The majority of the patients (55%) had undergone a previous open fundoplication, and 30% had undergone a laparoscopic Nissen by the author. Of these failures, 29 had occurred within the first 16 months after surgery, suggesting a technical error. Moderate to large hiatal hernias had developed in 24 of these patients, with the remainder experiencing partial wrap disruption. The long-term success rate appeared to exceed 94%, and the complication rate was less than 4%. Both rates are superior to that reported for open redo fundoplication.

The most serious complications were experienced by three patients. Two of the patients experienced delayed perforations requiring reexploration, and an incarcerated paraesophageal hernia developed in a third patient after 48 h of postoperative gagging and retching. The two patients with the perforations both had undergone multiple previous procedures. Both had extensive scar tissue and hiatal hernias, and one was receiving steroids. It is likely that the stomach tissue had been partially devitalized during the previous operations, resulting in weak areas more susceptible to injury.
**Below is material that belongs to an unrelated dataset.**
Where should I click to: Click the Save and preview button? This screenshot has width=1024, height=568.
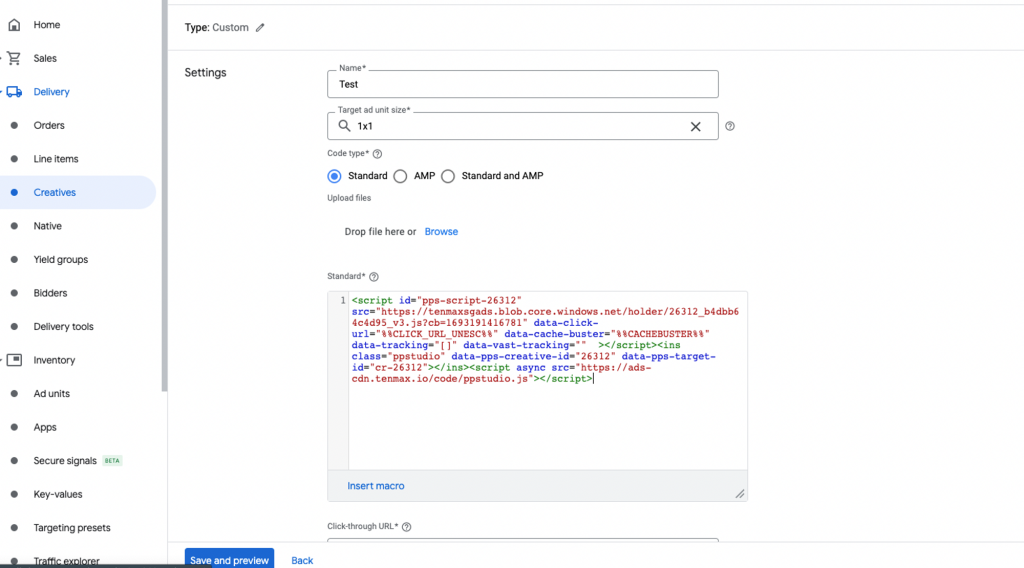click(229, 560)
Delayed gastric emptying was seen on the nuclear medicine scans of 10 patients with wrap breakdowns. This group also underwent a formal pyloroplasty at the time of their revision, and there were no operative complications from this procedure, although four patients had mild dumping syndrome postoperatively. There has been one diagnosed recurrence in this group. However, it should be noted that most of the patients did not require a pyloroplsty, indicating that the potential for dumping syndrome can be avoided.
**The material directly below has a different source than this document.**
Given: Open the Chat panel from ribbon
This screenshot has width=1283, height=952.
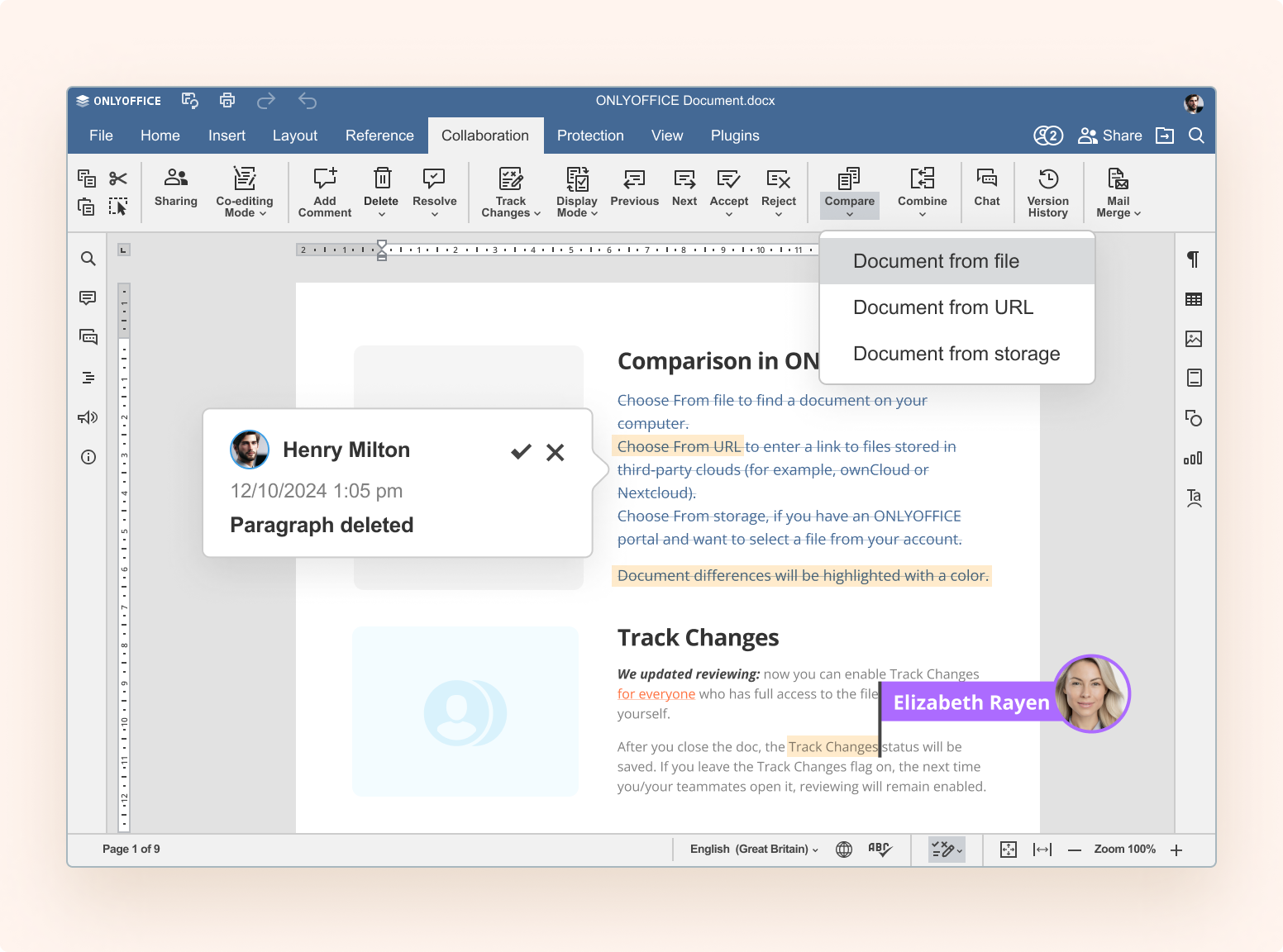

Laparoscopic revision of a failed fundoplication procedure is a technically demanding procedure, but it can be performed safely and effectively by a surgeon with advanced endoscopic skills. In general, patients who have undergone a previous open procedure present as more difficult cases because of more extensive adhesions. The majority of patients will have some form of hiatal hernia, and the key to a redo procedure is extensive mobilization of the stomach and esophagus with a tension-free hiatal and wrap repair. This technique has proved to be safe and effective, and appears to yield superior results with significantly less morbidity in this difficult group of patients.